Wednesday, January 9

what a horrible day.

Happie Birthday Bijoux!
Before i rant about what is possibly the first horrible day for me , Its Bijoux's birthday today and that lucky girl has shipped her ass off to Taiwan for a 5 Day shopping and hot spring self pampering spree (..sobss i shouldve gone with u babes! miss you already) Big Big GUPPY HUGS! harlo angpow already given hor and u better spend it not hoard it! your frugality is giving your spendthrift jie jie a bad name!

Ok now back to your syndicated guppy rants and wails -

It was a horrible day today. I swear i barely picked up the pieces of my battered ego as i dragged my ass home to hide this evening.

Shitty Day 1 : Guppies look awful and fat.
The day started innocently enough. i put on my black power pants suit, styled my hair, slapped on my war paint and went to work. I took extra pains to dress up today wore my lucky red lipstick - we had a big meeting with a client this afternoon so guppy was looking suitably professional and very much a corporateguppy.

I was, how shall i put it, on a natural high, confident, happie and ready psyched up to take on the world... that is until i settled down to my usual chat on msn.

Yes it has happened AGAIN! No matter how much weight i lose i will never look like the skinny stick things with big heads that stalk the streets of our tiny island and I dont intend to. But here it is haunting me. different person, different context, same self righteous comments. For those of you who know me and walked with me through my weight loss/gain over the years , you will know the pain im feeling now.

Another well meaning person saw the immediate need to verbalise the virtues of discipline, diet, exercise ..vs reality check on how unattractive I look and how i could NEVER get certain joy joys and things i want if i don't "Lose the weight"

You'd think i'd be used to this by now since i had been a big girl almost my entire adult life and been on the recieving end of such warm unsolicited admonishes/encouragements . I am aware of the realities of life people! Maybe i am wrong. The world is not divided into have and have nots. Its divided into gorgeous and ugly.

Gorgeous = "have", Ugly = "have nots"

Im a haughty guppy with an ego bigger than Mt Everest. You've heard me say this before - Only give a shit about what people you really care about think, for people you dont give a damn about, who cares ?! love me , love me as I am ..or walk away Now and quit upsetting my balance.

Anyways yes. apology accepted. :P

Perhaps the real horror and the crux of why today is a terrible day for me is not because of the comments but because I didnt expect that comments to affect me so badly. i HOPE the reason im feeling this way is coz I'm PMSing

what a horrible day.

Shitty Day 2: Guppies are not designed for studying...

Over my short break last year. I took up the Pleasure Power Craft Driving License ( PPCDL) course -for those not in the know, its a license to drive a motorpowered boat/pleasure craft. yes its the call of the ocean again...anyway , the theory exam was scheduled for today 9th of January.
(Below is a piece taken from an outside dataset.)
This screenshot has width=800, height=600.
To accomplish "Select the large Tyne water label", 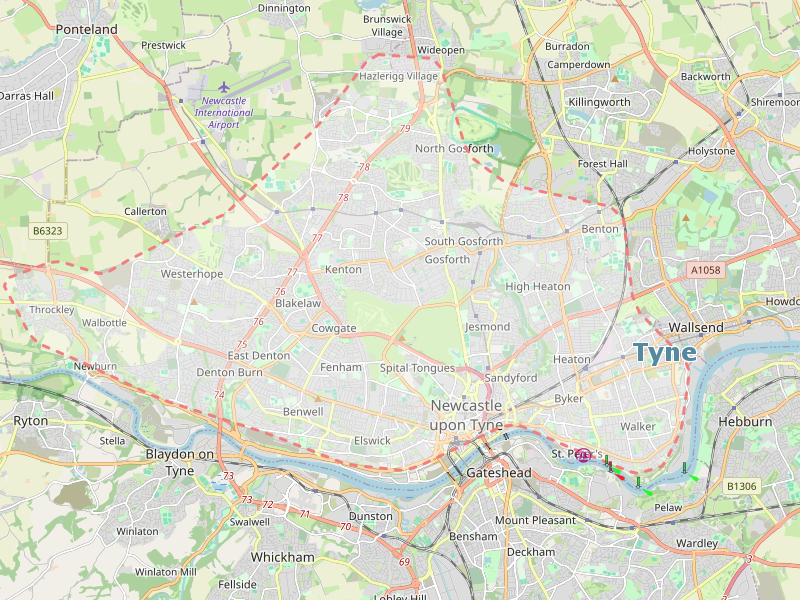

I procrastinated till the very last minute, last night actually, to flip through the books to study for it. sigh.

And when i did sit down to read the manual, the content was so boring and dry that i find myself dozing off after every few pages. perhaps its my age..perhaps im just not a very smart guppy..but really - NOTHING SEEMS TO STICK to this old brain.

After my afternoon meetings, i left work on the dot once again rushed to Singapore Polytechnic to take my exam. My heart was heavy, and my eyelids were heavy (from trying to cram info into old brain)

what did i get for all my efforts ? I failed la.

Sigh ...Its been a long long time since i recieved "FAILED" on an examination paper brings back memories of my how i got my Drivers license in Australia :P .

haha i would fail the theory paper at one driving centre, then hop on a cab to another driving centre to retake the paper, fail again, then go to another centre again, well you get the picture hahaha took me 3 tries *blush*

Gosh! is it gonna be the same scenario again for the Powerboat license? WAILS!

what a horrible day!



Well, I'm sure your day was definitely better than mine, Im going to bed now I want to forget this horrible day. I will be back my happie gupsters and I hope with happier news!